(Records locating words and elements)
::::::::

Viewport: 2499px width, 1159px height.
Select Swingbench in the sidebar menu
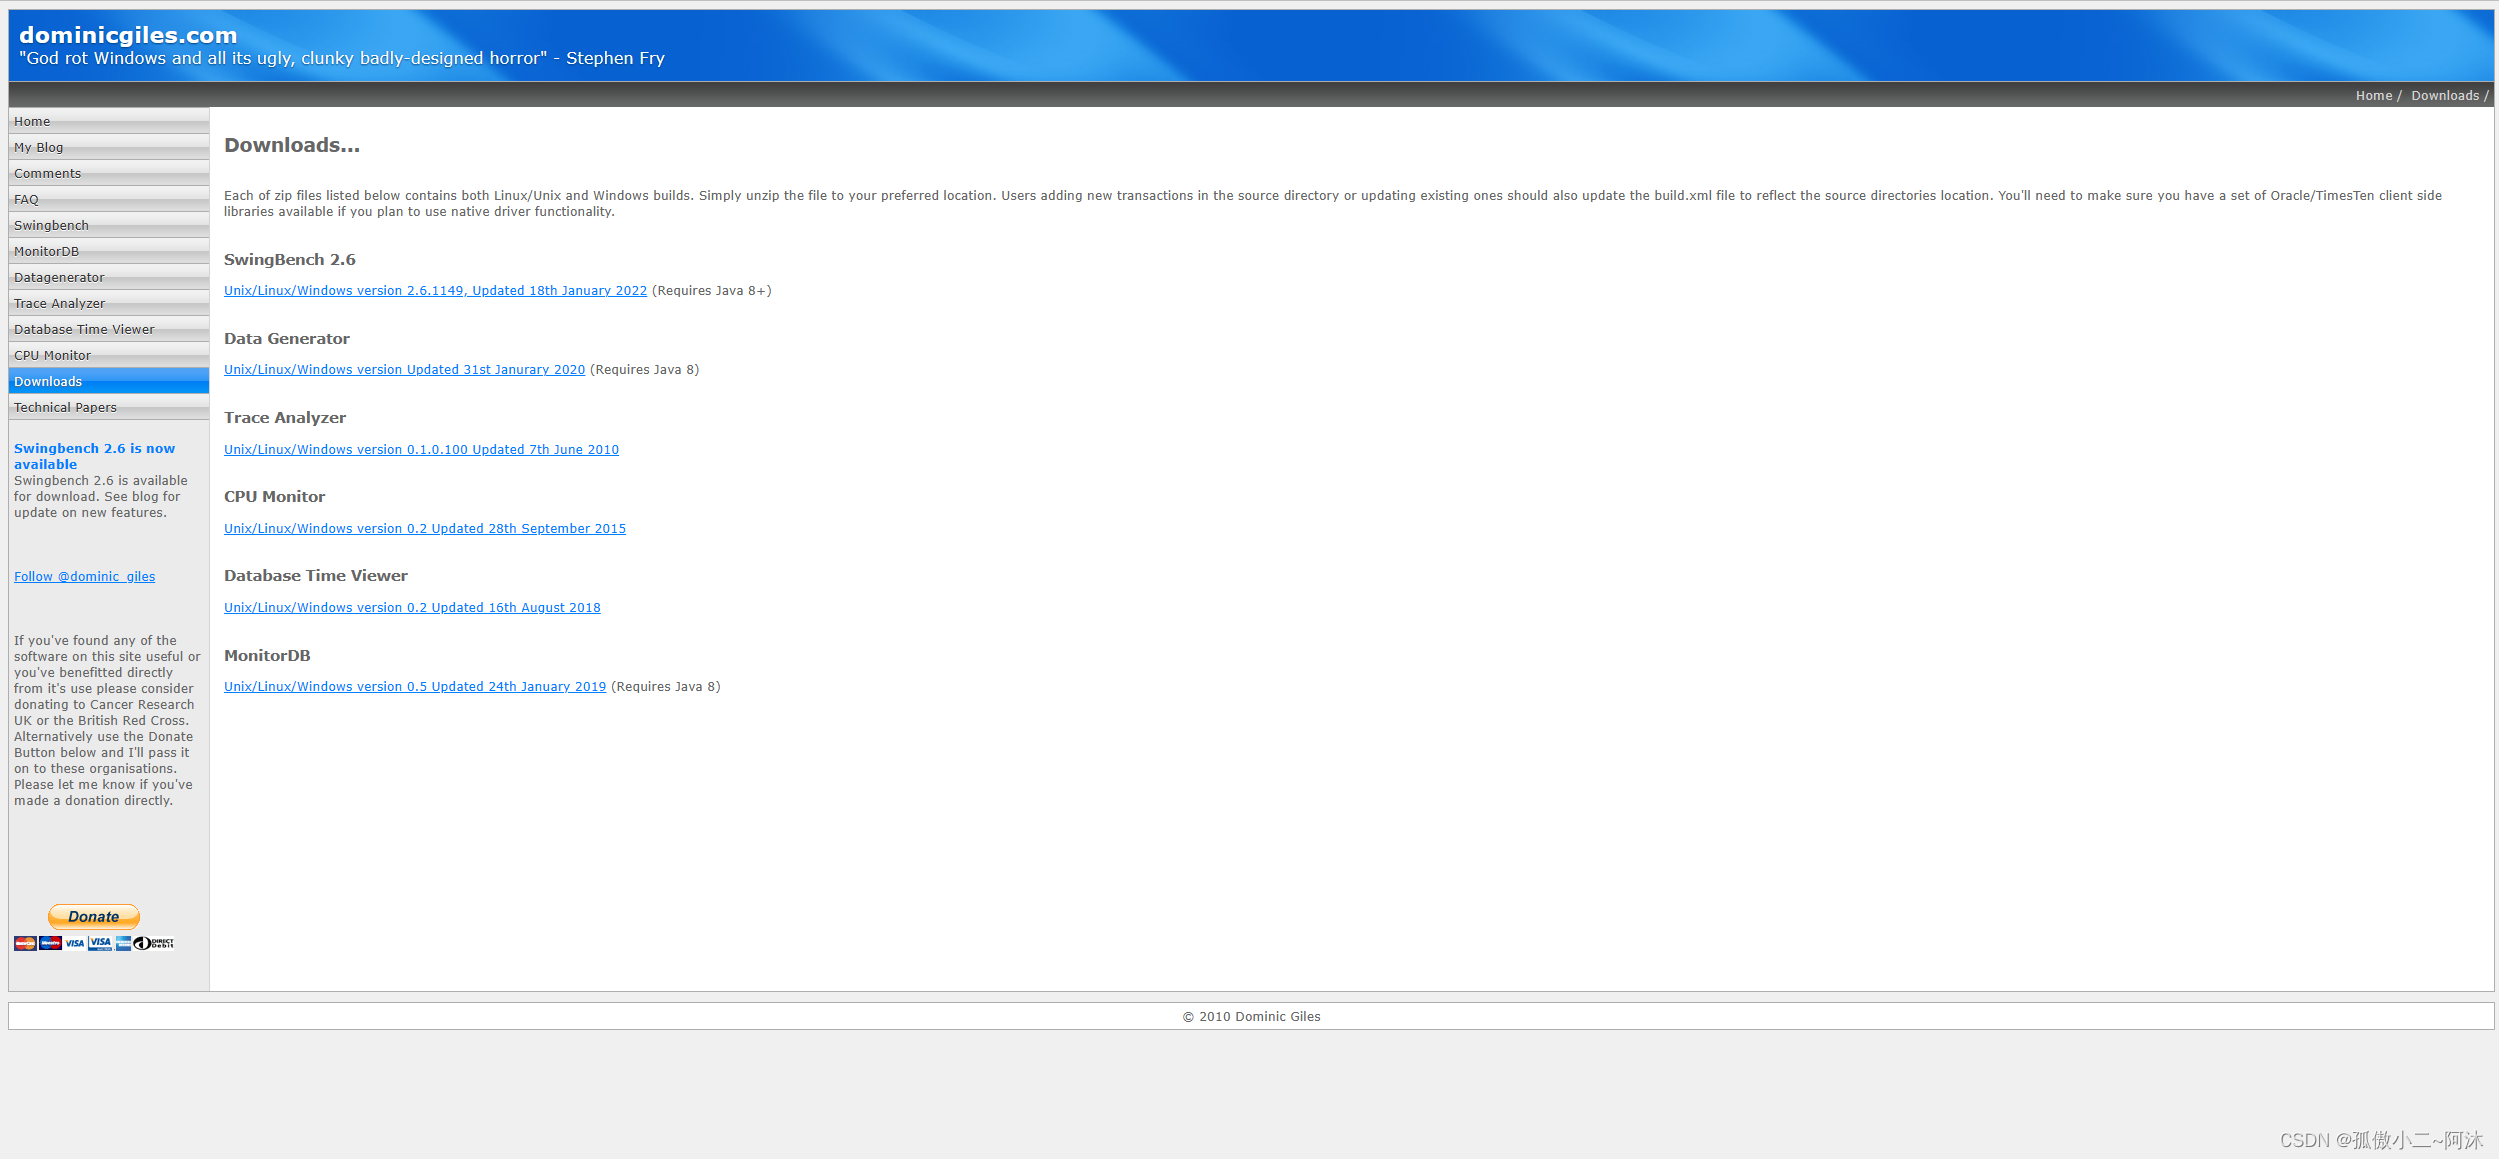pos(51,225)
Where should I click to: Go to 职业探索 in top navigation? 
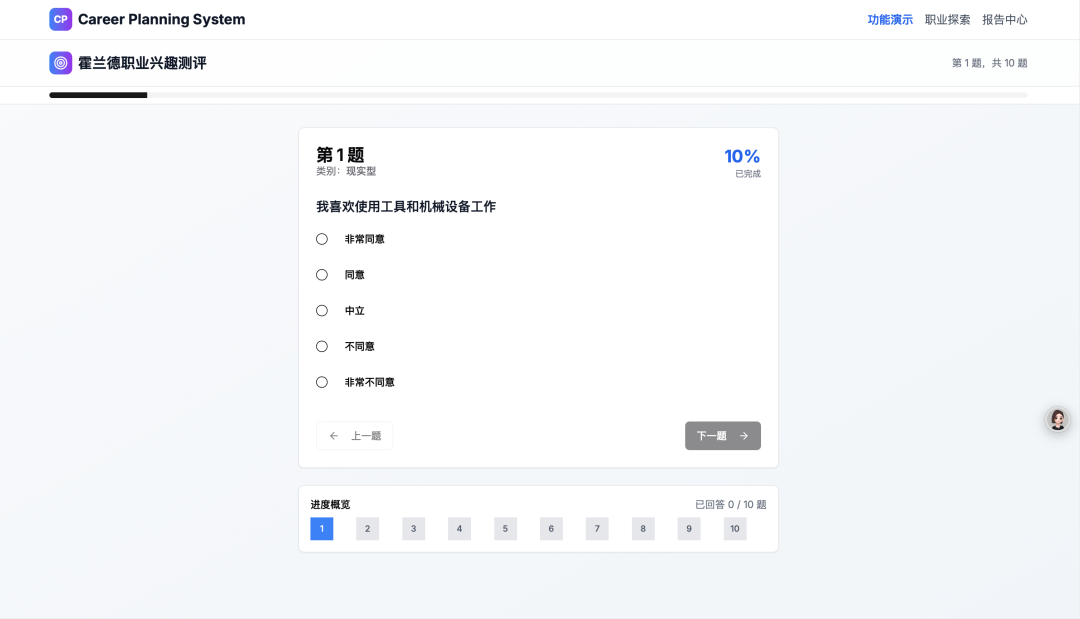[x=947, y=19]
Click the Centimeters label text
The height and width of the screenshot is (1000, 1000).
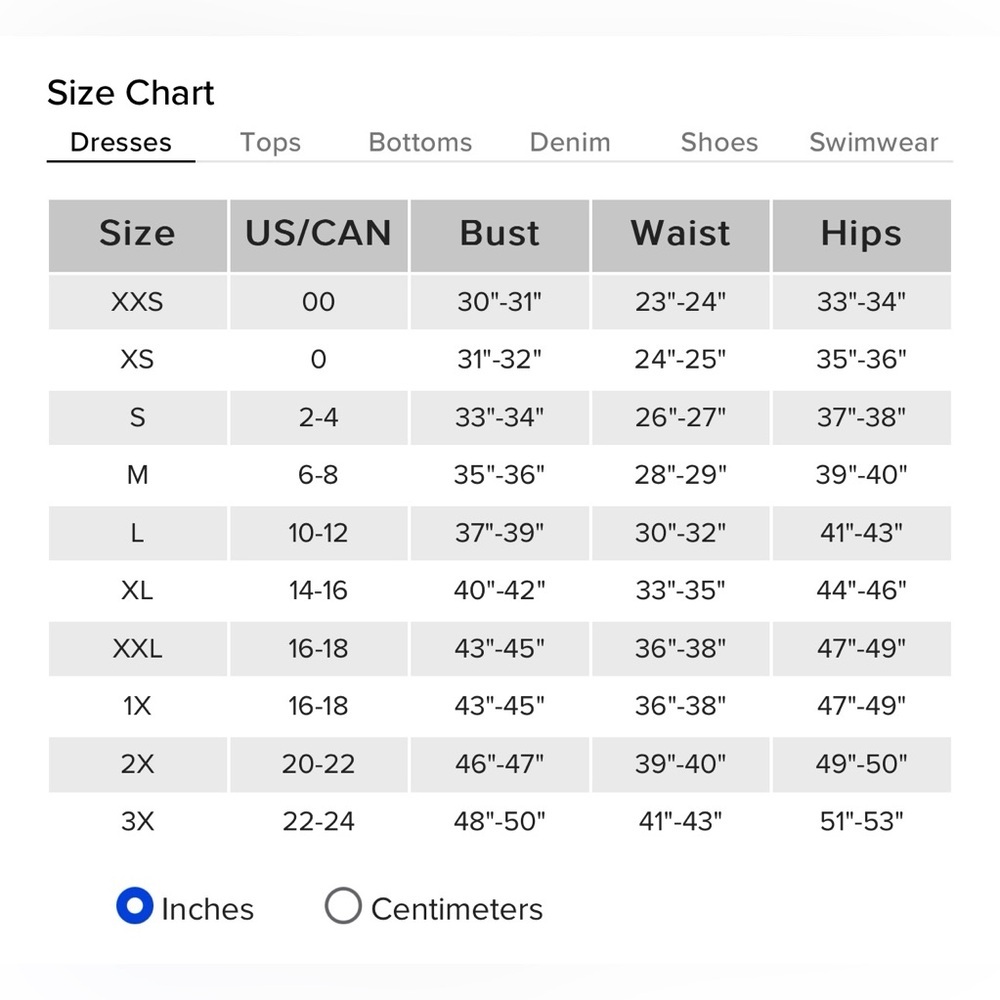457,909
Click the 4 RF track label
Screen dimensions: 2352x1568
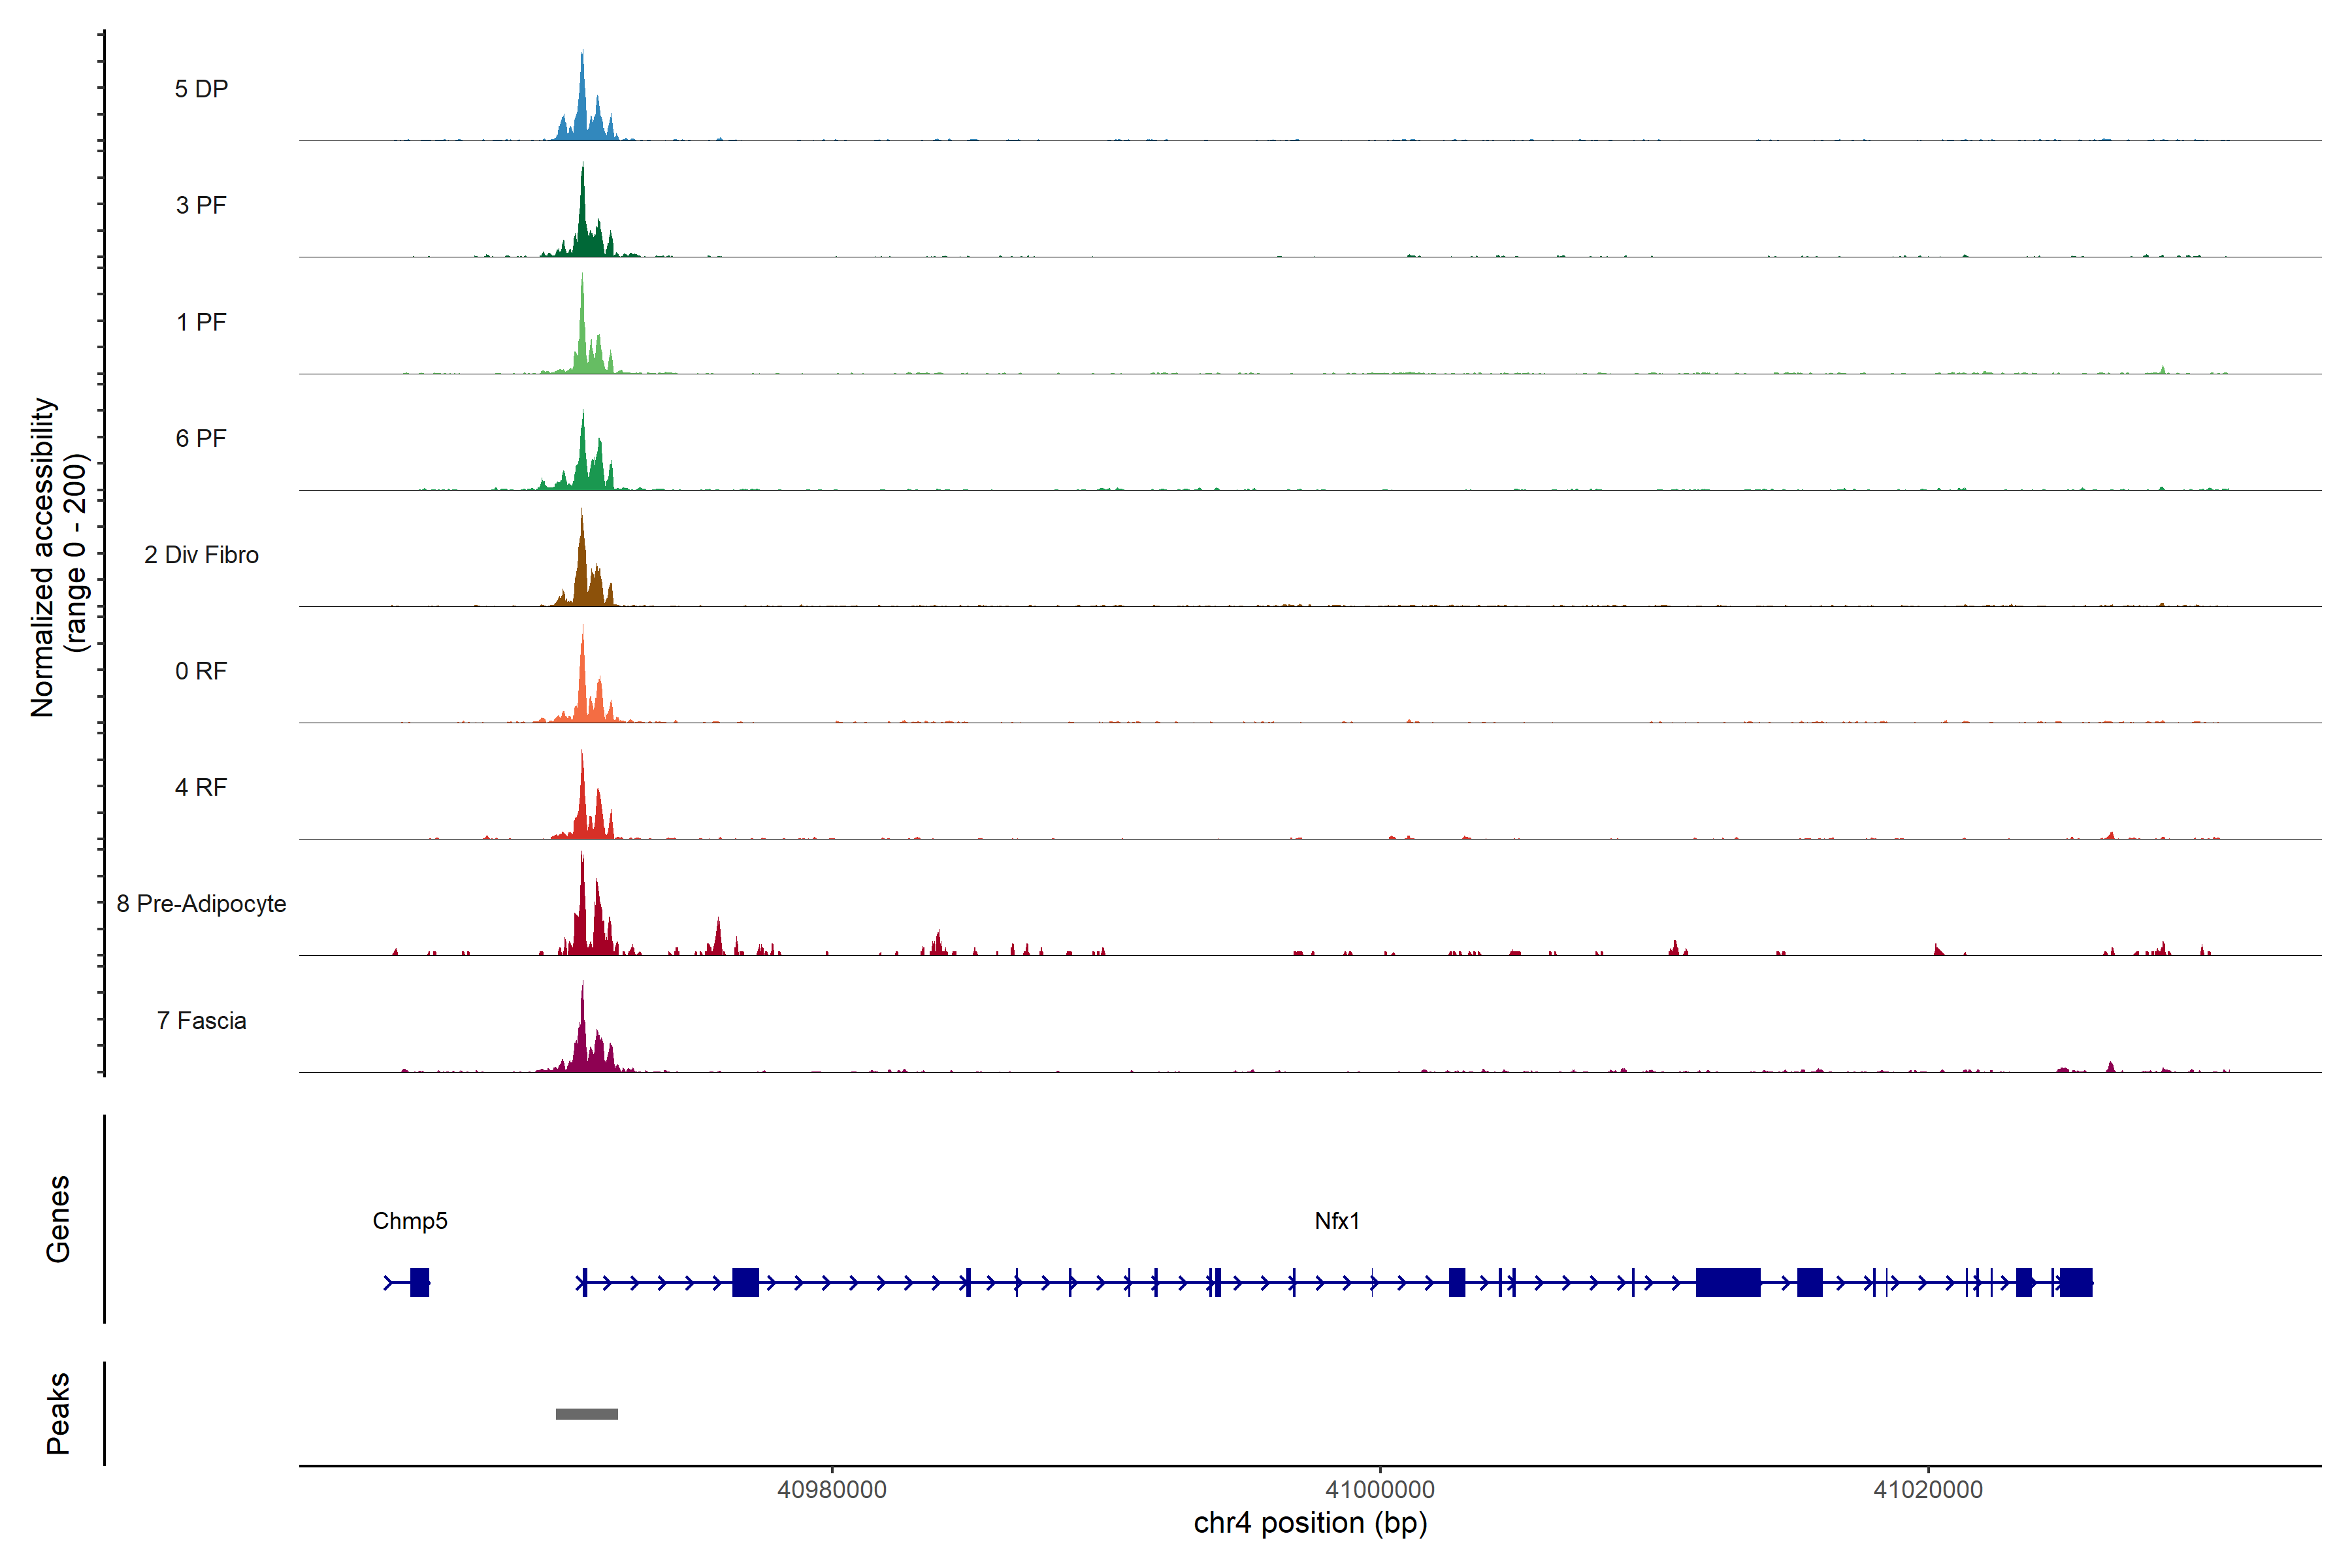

::::::::

- **Task brief**:
Arrange all of the lines in the material above as a JSON list of strings, one string per line, with blank lines excluded. Leave the pictures out of the answer.

- **Answer below**:
[
  "Viewport: 2499px width, 1159px height.",
  "Select Swingbench in the sidebar menu",
  "pos(51,225)",
  "Where should I click to: Go to 职业探索 in top navigation? ",
  "[x=947, y=19]",
  "Click the Centimeters label text",
  "The height and width of the screenshot is (1000, 1000).",
  "457,909",
  "Click the 4 RF track label",
  "Screen dimensions: 2352x1568"
]